Meeresbiologen klären Rätsel auf:

Kinderstube der Schweinswale entdeckt

Zwei Jahre lang lauschten über 300 Ortungsgeräte in den Tiefen der Ostsee nach den Echolauten der Schweinswale. Jetzt werteten Forscher aus acht Ostseeanrainern die Daten aus. Und entdeckten vor Gotland die mutmaßliche Kinderstube der bedrohten Meeressäuger.

Forscher haben die Kinderstube der Meeressäuger gefunden.
epa/EFE/Loro Parque Forscher haben die Kinderstube der Meeressäuger gefunden.
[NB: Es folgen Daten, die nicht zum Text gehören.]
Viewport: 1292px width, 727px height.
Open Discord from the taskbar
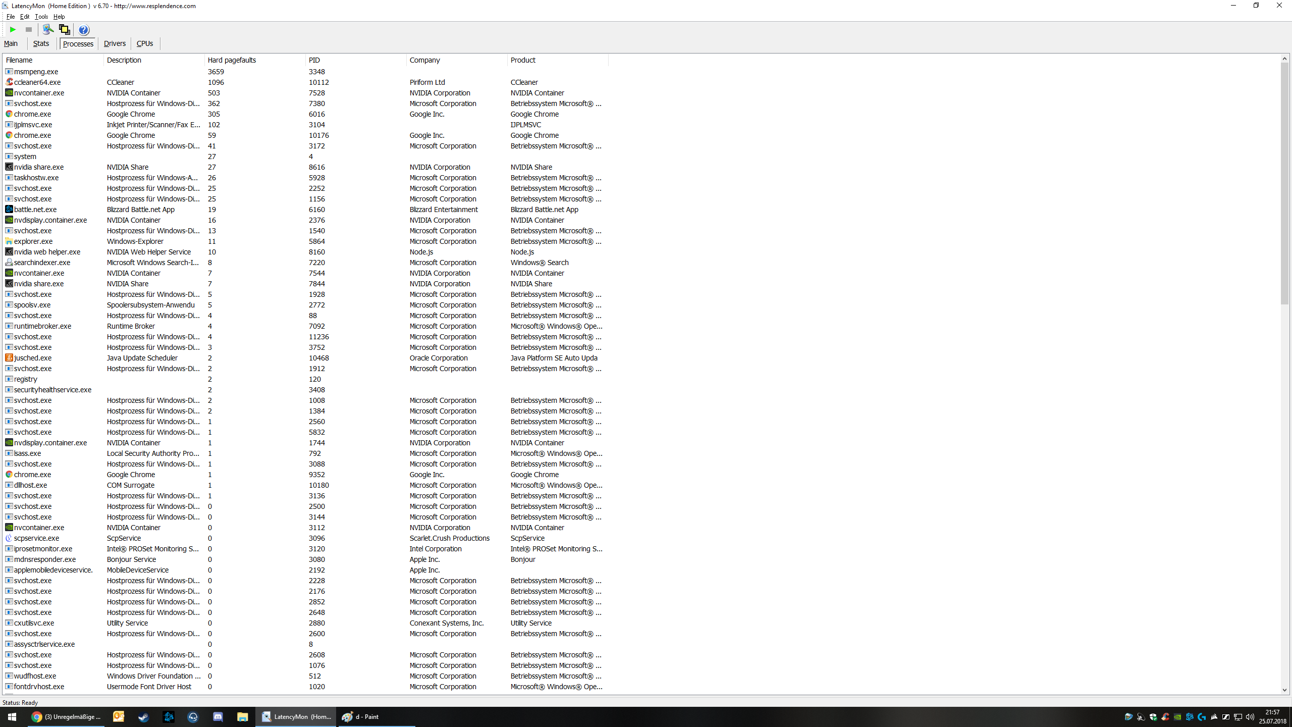point(218,716)
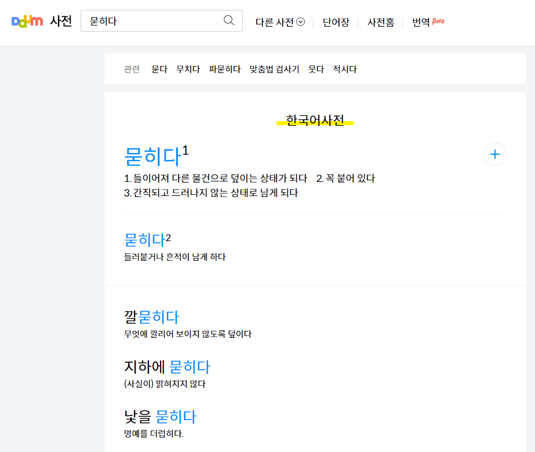This screenshot has width=535, height=452.
Task: Click the search magnifier icon
Action: [230, 20]
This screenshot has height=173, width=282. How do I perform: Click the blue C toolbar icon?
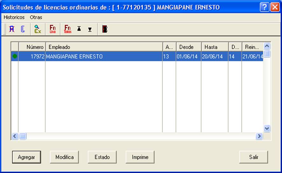(x=23, y=29)
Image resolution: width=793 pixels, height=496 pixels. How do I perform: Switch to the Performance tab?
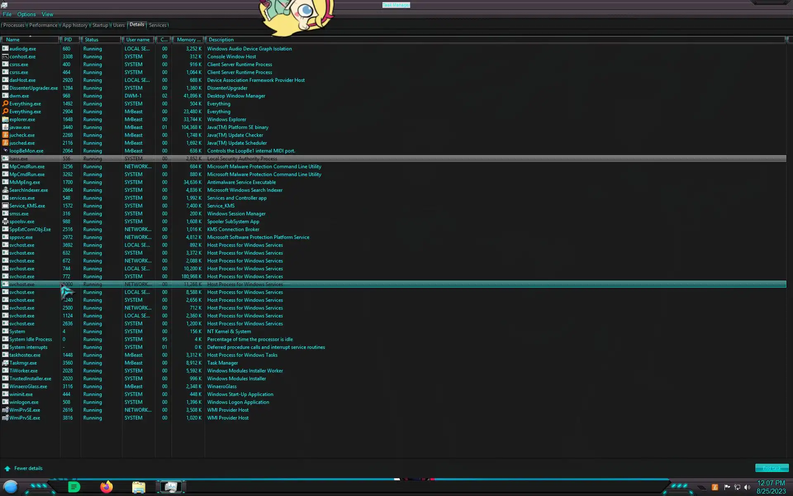click(x=43, y=25)
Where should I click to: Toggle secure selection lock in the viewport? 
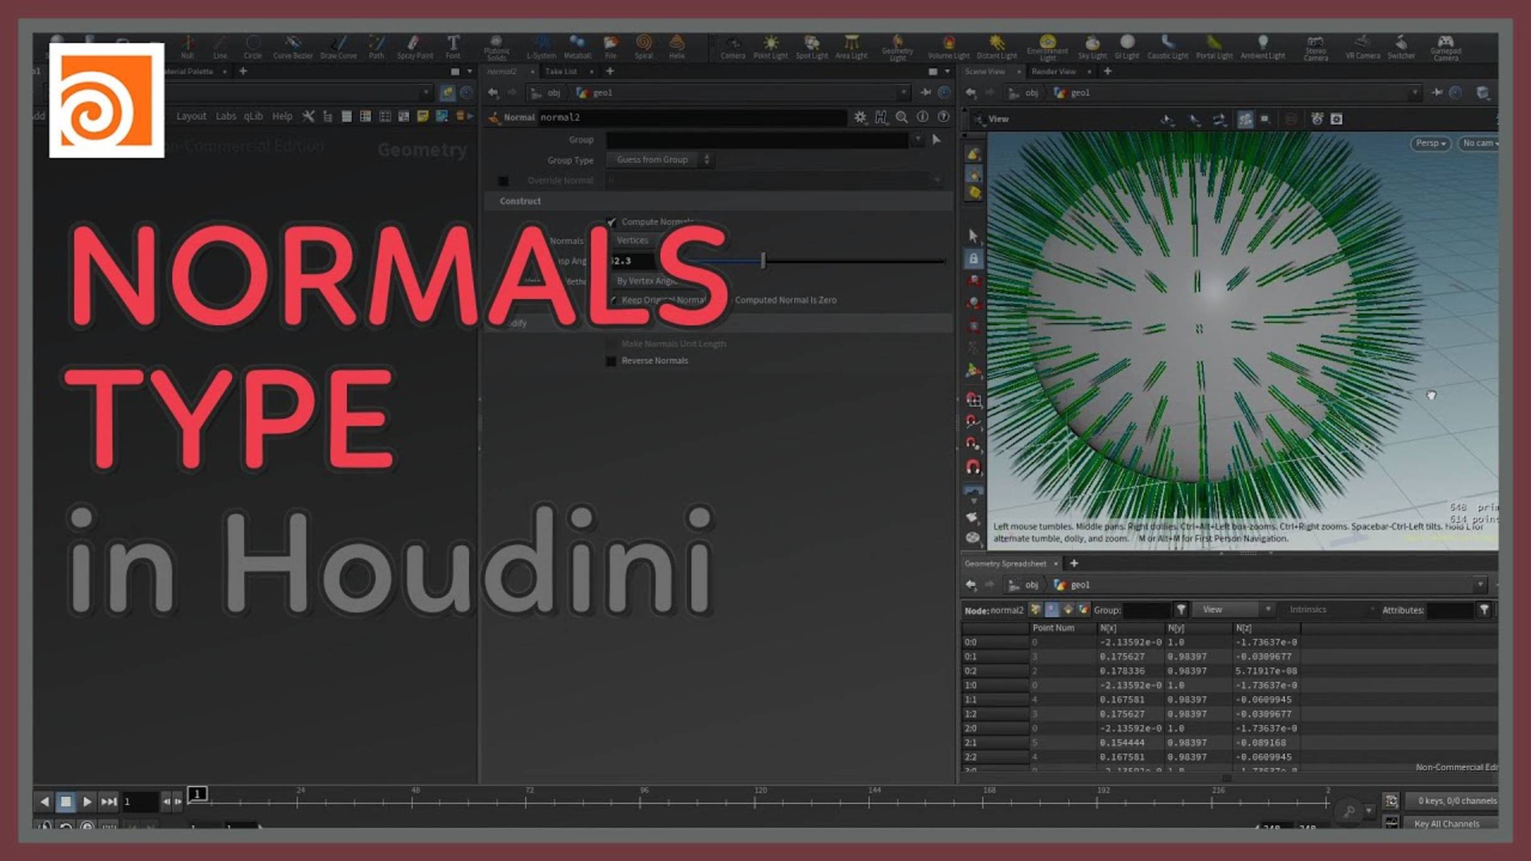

Was sich an jenem Julitag 2012 quasi direkt vor seinem Büro zutrug, verschlug selbst Harald Benke die Sprache. Direkt vor dem Ozeaneum auf der Stralsunder Hafeninsel, konnte Deutschlands wohl namhaftester Schweinswal-Experte, zusehen, wie einer der extrem bedrohten Ostseesäuger durch den Strelasund zog. Dass die Tiere so weit in den Süden drängten, wertete der Chef des Meeresmuseums damals als eine Sensation.
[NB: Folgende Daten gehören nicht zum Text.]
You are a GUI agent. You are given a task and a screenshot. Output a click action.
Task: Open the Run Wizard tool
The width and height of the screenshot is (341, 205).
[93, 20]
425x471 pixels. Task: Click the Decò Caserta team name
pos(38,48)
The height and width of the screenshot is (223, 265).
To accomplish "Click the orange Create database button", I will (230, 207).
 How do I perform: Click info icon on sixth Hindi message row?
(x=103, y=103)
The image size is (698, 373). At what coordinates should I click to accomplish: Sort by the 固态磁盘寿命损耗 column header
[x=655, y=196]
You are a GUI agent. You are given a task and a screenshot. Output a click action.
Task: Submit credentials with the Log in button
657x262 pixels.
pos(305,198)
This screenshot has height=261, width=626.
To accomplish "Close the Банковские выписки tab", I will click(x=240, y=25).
Auch sein Kollege Henning von Nordheim, Meeresbiologe an der Naturschutzakademie auf der Insel Vilm, wurde in jenem Sommer überrascht. Da ließen sich gleich zwei der Kleinen Tümmler vor der Insel mitten im Greifswalder Bodden blicken. Am gleichen Tag hatten Wassersportler vor Binz vier Schweinswale gesichtet. Auch vor Sassnitz und Thiessow wurden Beobachtungen gemeldet.
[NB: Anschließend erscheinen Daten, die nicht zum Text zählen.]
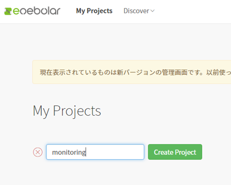Click the green square emblem beside the wordmark

8,11
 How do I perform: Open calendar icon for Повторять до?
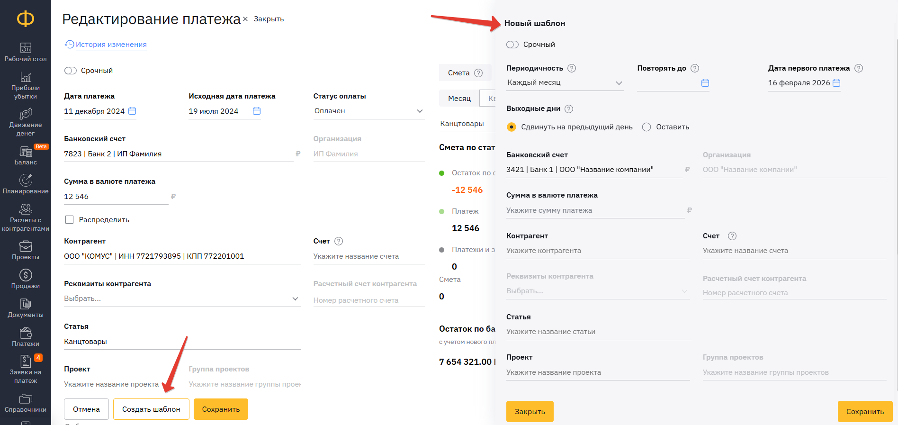(x=705, y=83)
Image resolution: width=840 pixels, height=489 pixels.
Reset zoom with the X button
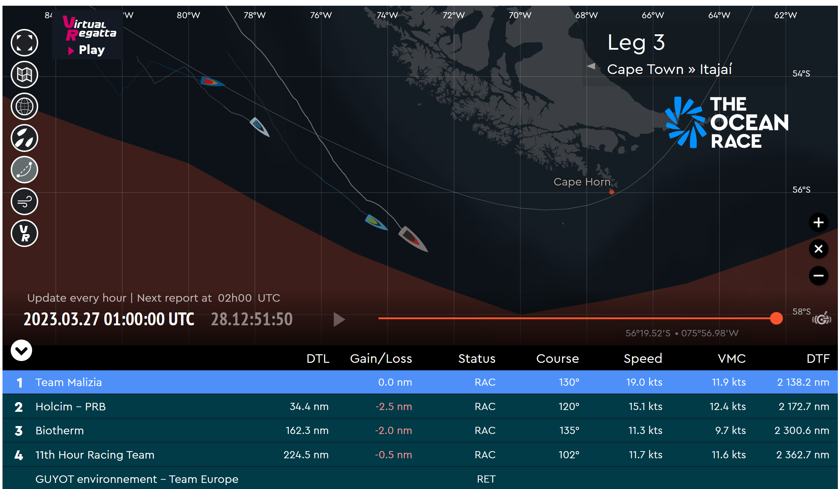tap(818, 249)
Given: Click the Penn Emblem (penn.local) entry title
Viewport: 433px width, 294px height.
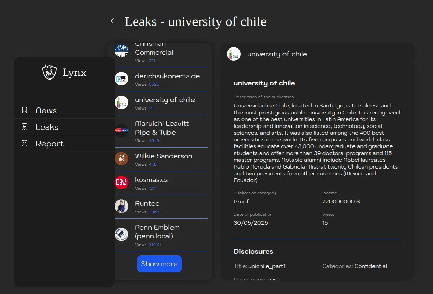Looking at the screenshot, I should [157, 232].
Die eher zufälligen Einzelsichtungen waren jedoch alles andere als Zufall, wie eine Langzeitstudie jetzt bestätigt. „Schweinswale schwimmen im Sommer aus der dänischen Beltsee in die deutschen Gewässer bis vor Rügen und im Herbst zurück in die Beltsee“, konstatiert Benke. Das zeigten Daten des für die Ostsee bislang einzigartigen Forschungsprojektes SAMBAH (Static Acoustic Monitoring oft he Baltic Sea Harbour Propoise).

Zwei Jahre lang hatten Wissenschaftler aus acht EU-Ostseeanrainerstaaten die Wanderungen der bis 1,90 Meter langen Schweinswale in dem Binnenmeer untersucht. Dazu wurden insgesamt 304 spezielle Messstationen, sogenannte C-PODs, im Meer in Wassertiefen zwischen fünf und 80 Metern verankert, die rund um die Uhr die Echolaute der einzigen dauerhaft in der Ostsee lebenden Wale aufzeichneten.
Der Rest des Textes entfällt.